------ Data extract ------
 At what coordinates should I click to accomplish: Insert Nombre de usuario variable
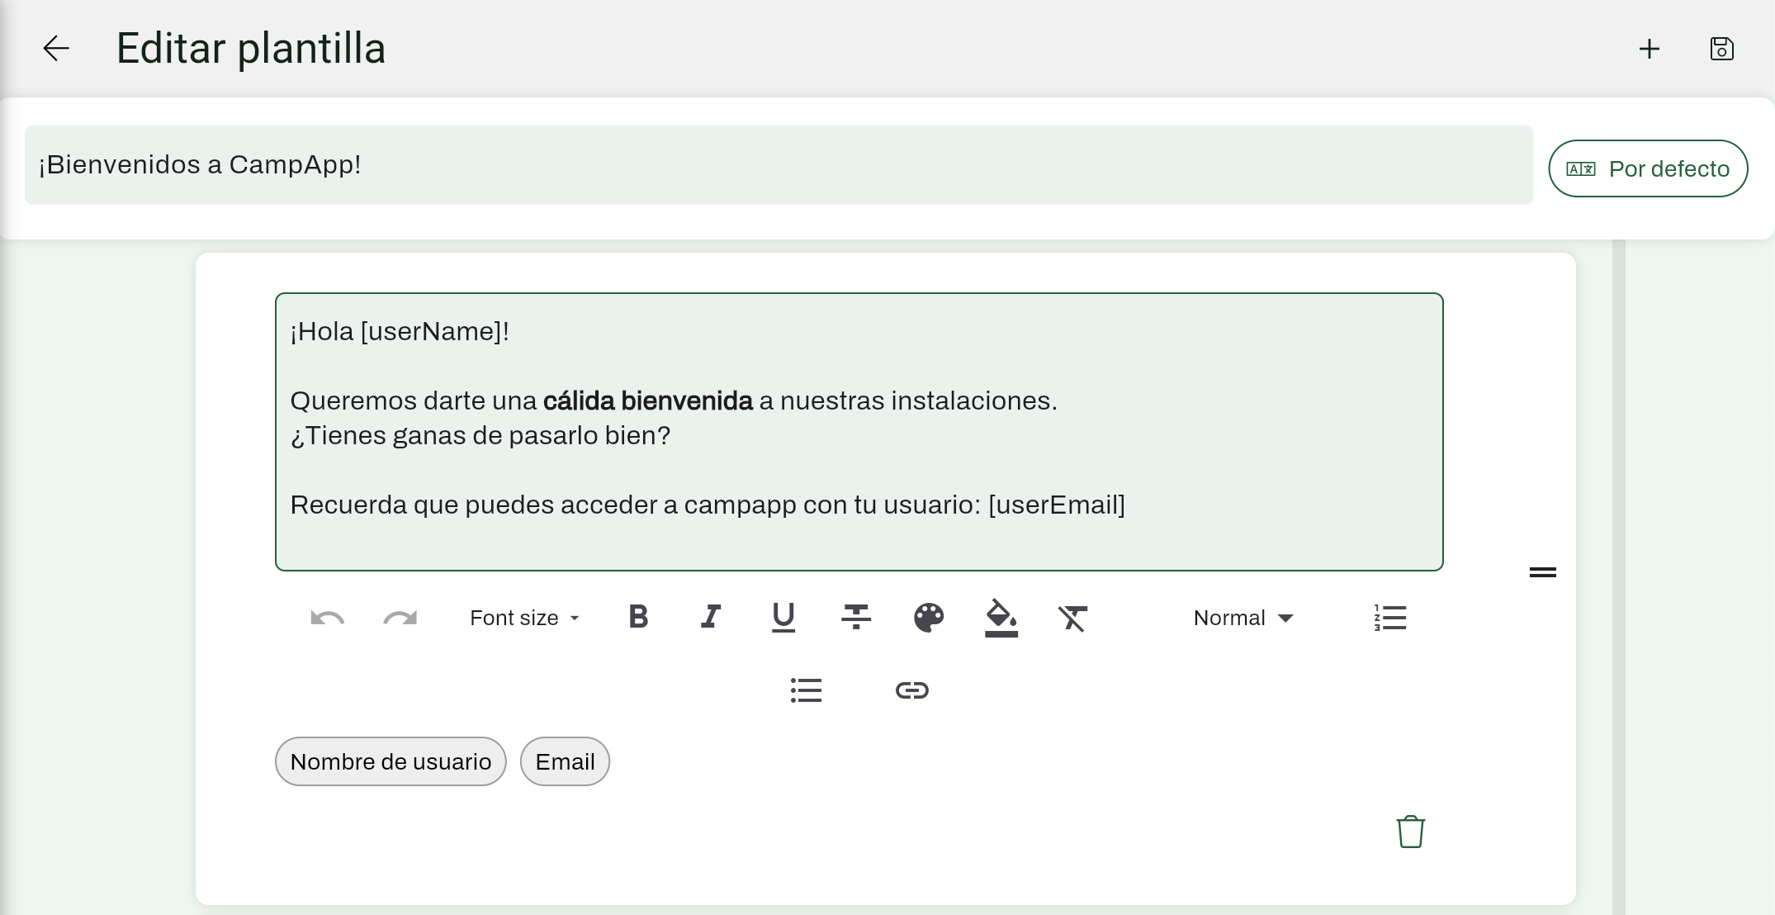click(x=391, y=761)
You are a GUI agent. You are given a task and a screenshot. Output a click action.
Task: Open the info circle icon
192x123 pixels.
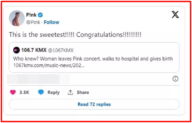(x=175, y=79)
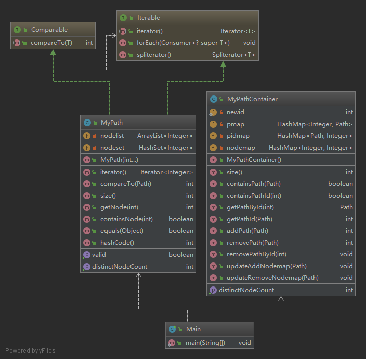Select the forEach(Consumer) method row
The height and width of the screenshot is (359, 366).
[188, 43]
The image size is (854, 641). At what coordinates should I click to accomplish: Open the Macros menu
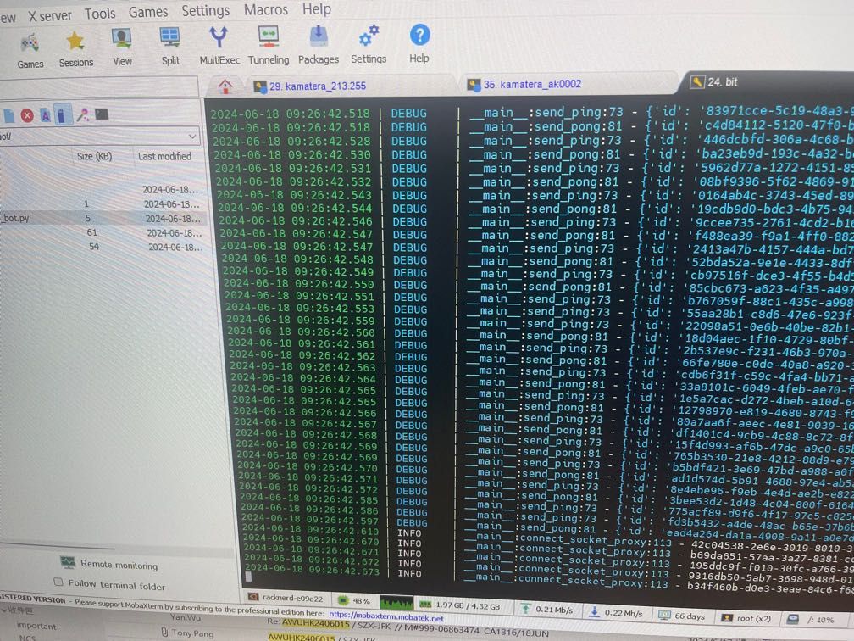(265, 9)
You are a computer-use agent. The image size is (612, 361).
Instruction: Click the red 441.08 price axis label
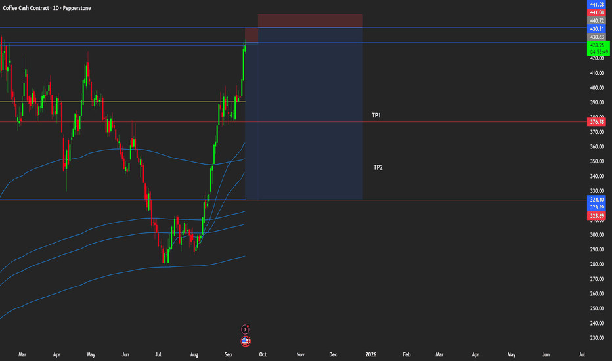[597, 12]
------
------ Data extract ------
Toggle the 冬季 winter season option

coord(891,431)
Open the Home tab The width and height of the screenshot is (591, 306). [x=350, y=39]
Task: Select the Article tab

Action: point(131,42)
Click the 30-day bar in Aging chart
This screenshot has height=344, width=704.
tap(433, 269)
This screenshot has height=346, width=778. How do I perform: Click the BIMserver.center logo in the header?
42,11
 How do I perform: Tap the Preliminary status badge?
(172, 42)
------
--- What you will do ---
List every line of the material above that contains the word "agent", copying each line in full.

--- Exercise solution ---
You are a GUI agent. You are given a task and a screenshot. Output a click action.
You are a computer-use agent. The image size is (612, 361).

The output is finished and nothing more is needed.